:: Passage shown ::
──────

According to the dialogue approach, association must be assessed whether or not there are valid counterarguments, and especially those based on considerations about the impact of possible biases.
As apparent from , ever (regular) use of a mobile phone rarely revealed increased risks for any type of brain tumor. Except for the Finnish study of Auvinen et al. (2002)
, only the Swedish group of Hardell and colleagues (e.g., Hardell et al. 2002a
) reported significantly elevated estimates of relative risks.
Most studies summarized in were conducted based on the Interphone protocol (Cardis et al. 2007
) that defined regular use as at least one outgoing or incoming call per week for at least 6 months, with ever-regular use starting 1 year before the reference date. Although the reference date was defined as date of diagnosis in cases and the same date of the matched control, in studies not individually matched (e.g., Hepworth et al. 2006
), there are problems in defining the reference date because of the interview lag time. Because of the rapid increase in mobile phone use during and before the study period, the methods applied to compute the reference date for controls could be a source of bias. Information provided in the study reports is insufficient to decide whether adjustments were biased. In some articles (Hepworth et al. 2006
; Schoemaker et al. 2005
), controls were allocated into categories of interview lag time at random without consideration of age and sex of the cases within these categories, whereas in others (Lönn et al. 2004a
), average lag between diagnosis and identification in a matched set was subtracted from date of control identification. The first method introduces bias if distribution of age and sex within categories of lag times differs, and the second method introduces bias if the date of identification differs between cases and controls. To my knowledge, these possible biases have not been considered previously. In the Interphone study (Cardis et al. 2007
), data were collected from the end of 2000 through the beginning of 2004, with some differences between countries. During this period, mobile phone penetration rate increased from about 60% to about 90% in the European Union, according to the International Telecommunication Union. Insufficient adjustment for differences in the interview date would result in underestimation of risk.
In their studies, Hardell and colleagues disregarded mobile and cordless phone use within the last year before the reference date. Any use of a mobile or cordless phone was counted except when hands-free devices or external car antennas were used. The reference date for controls was set to the date of diagnosis of the matched case. In some reports of pooled data sets (e.g., Hardell et al. 2006c
), individual matching was disregarded and controls from different studies were included. Insufficient adjustment of the reference date could have also led to bias in this case.

──────

:: Work instruction 1 ::
Answer from the passage on mobile phone and brain tumor studies.
(a) Under the Interphone protocol, what counted as regular use of a mobile phone?
(b) Over what period were data collected in the Interphone study?
(c) Which mobile and cordless phone use did Hardell and colleagues exclude from their count?
:: Work instruction 2 ::
Reproduce word for word the part of the passage on mobile phone and brain tumor studies that begins at the words "As apparent from" and ends after the words "of relative risks.".
The listing plays no part in this work.

:: Data below ::
──────

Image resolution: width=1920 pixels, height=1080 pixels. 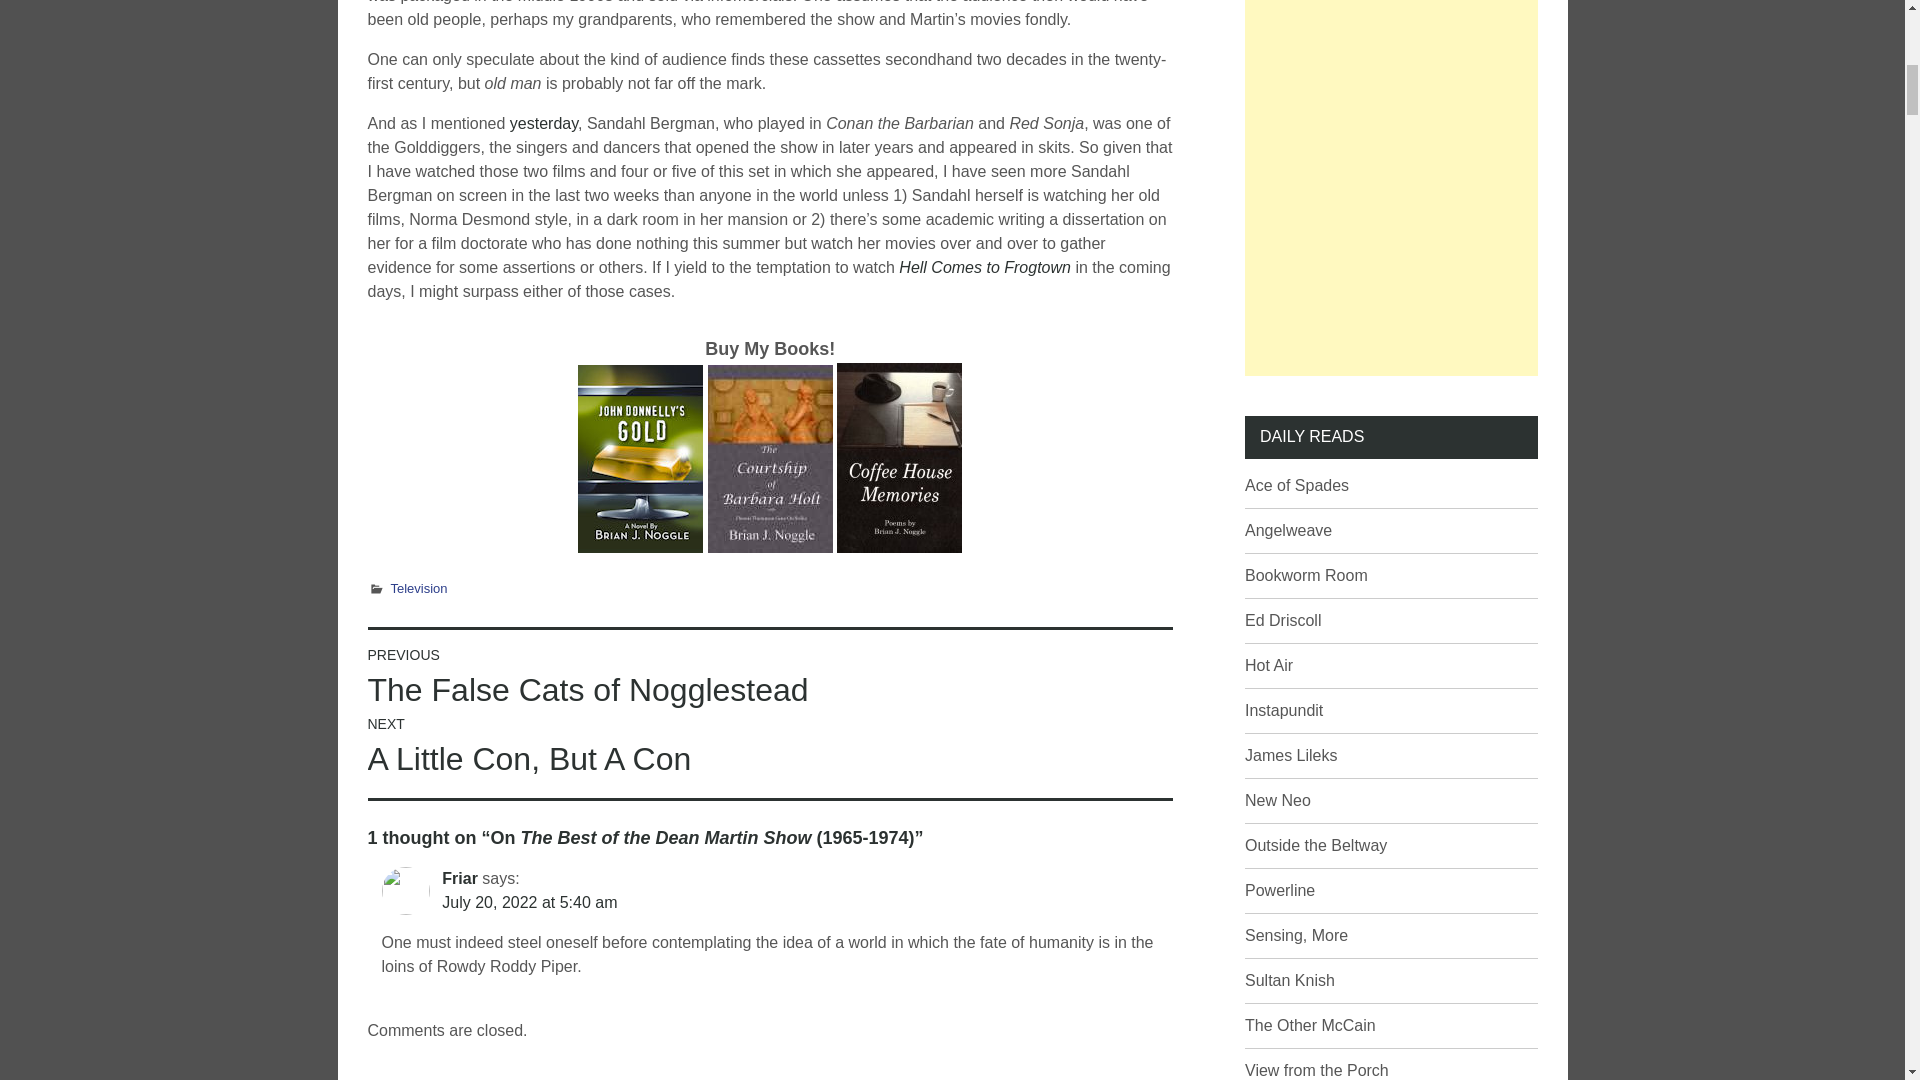 I want to click on Outside the Beltway, so click(x=1280, y=890).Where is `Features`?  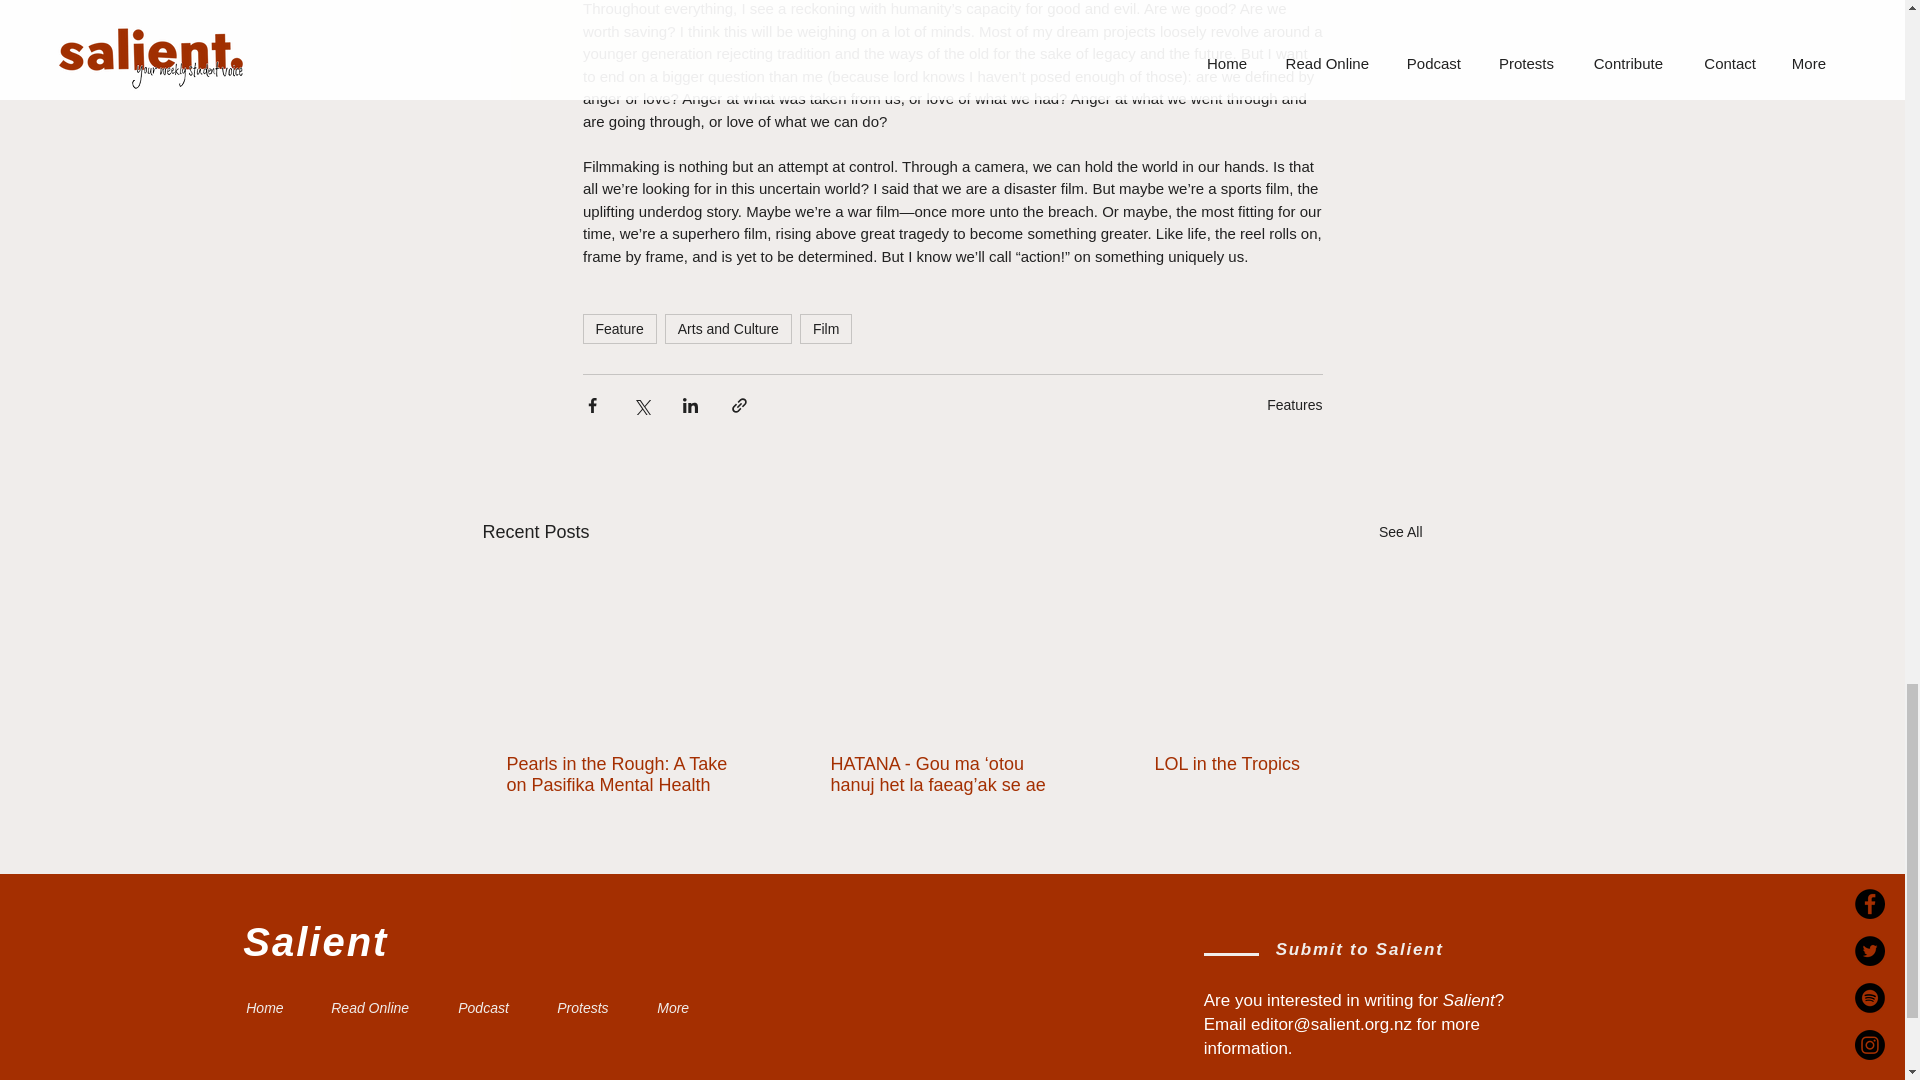
Features is located at coordinates (1294, 404).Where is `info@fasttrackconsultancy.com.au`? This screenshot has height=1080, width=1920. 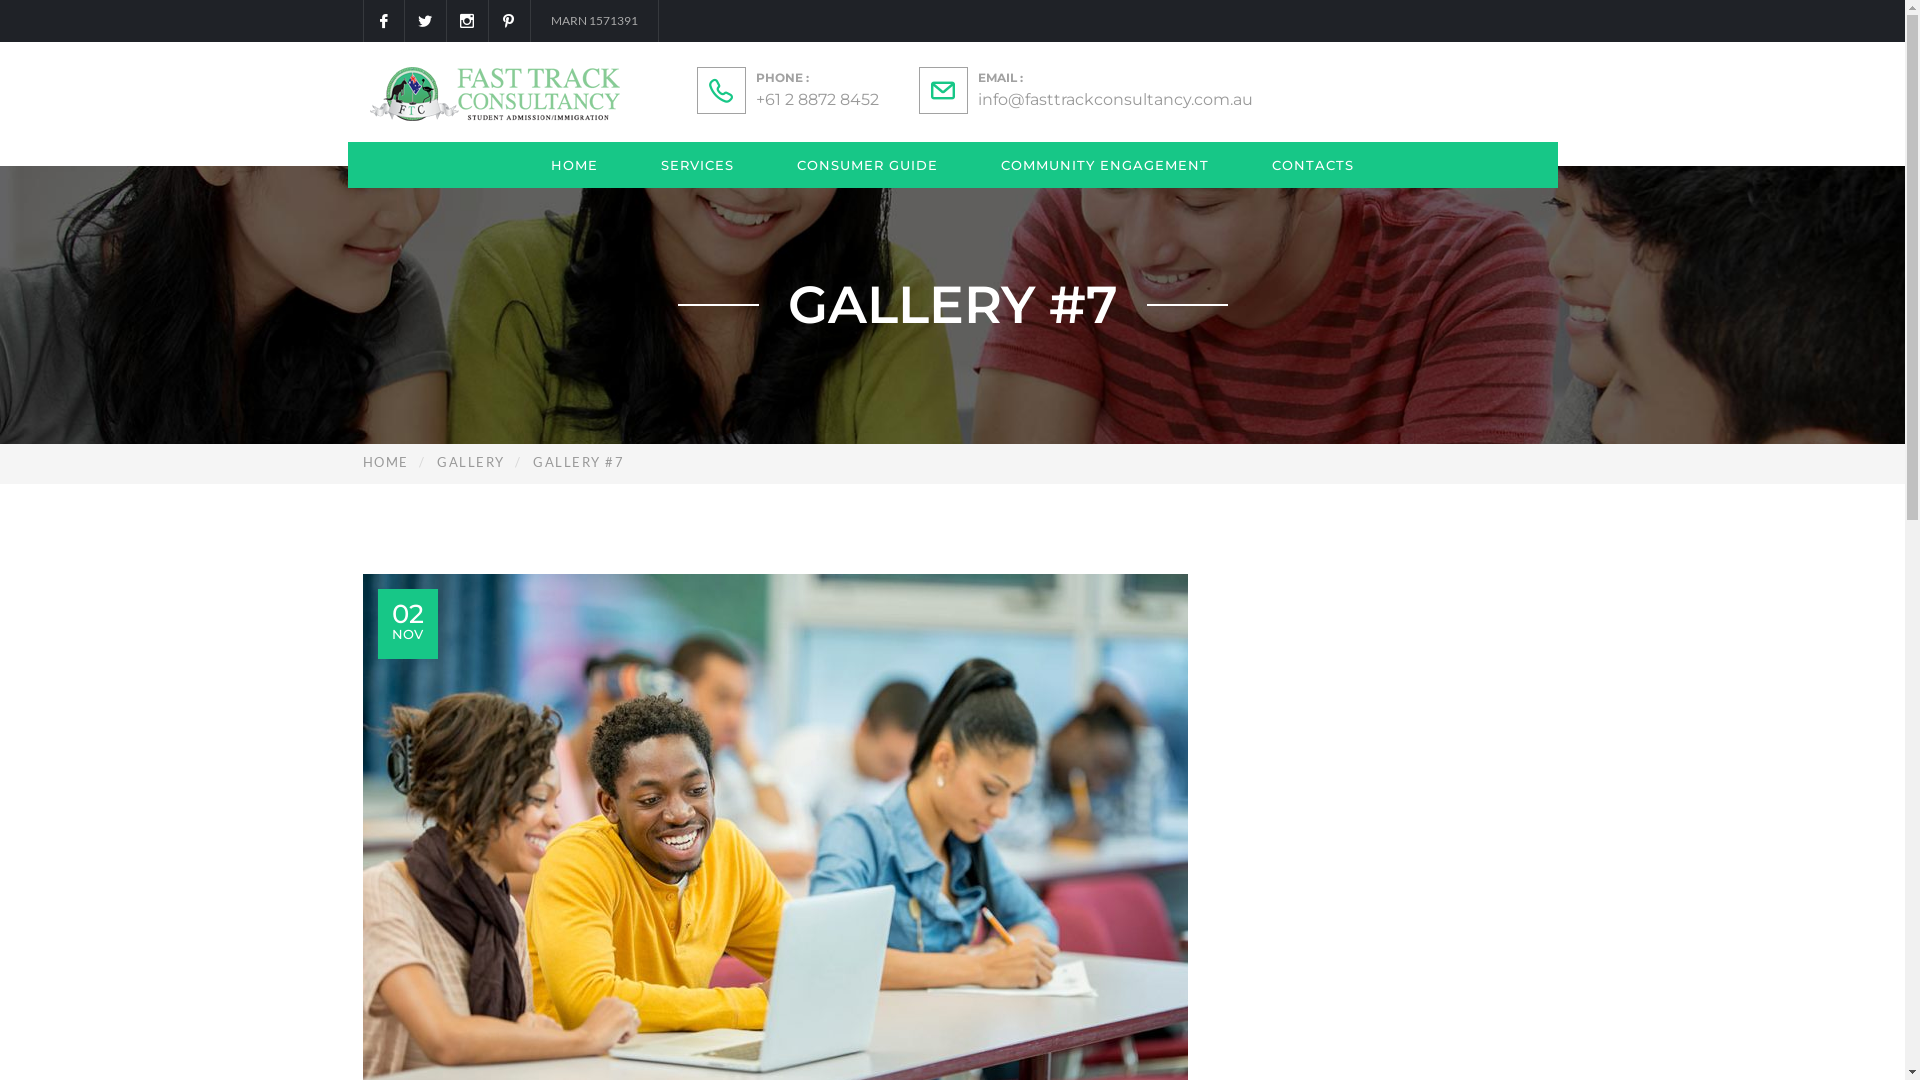 info@fasttrackconsultancy.com.au is located at coordinates (1116, 100).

──────

:: Expected answer 1 ::
(a) At least one outgoing or incoming call per week for at least 6 months.
(b) From the end of 2000 through the beginning of 2004.
(c) Use within the last year before the reference date, and use with hands-free devices or external car antennas.

:: Expected answer 2 ::
As apparent from , ever (regular) use of a mobile phone rarely revealed increased risks for any type of brain tumor. Except for the Finnish study of Auvinen et al. (2002)
, only the Swedish group of Hardell and colleagues (e.g., Hardell et al. 2002a
) reported significantly elevated estimates of relative risks.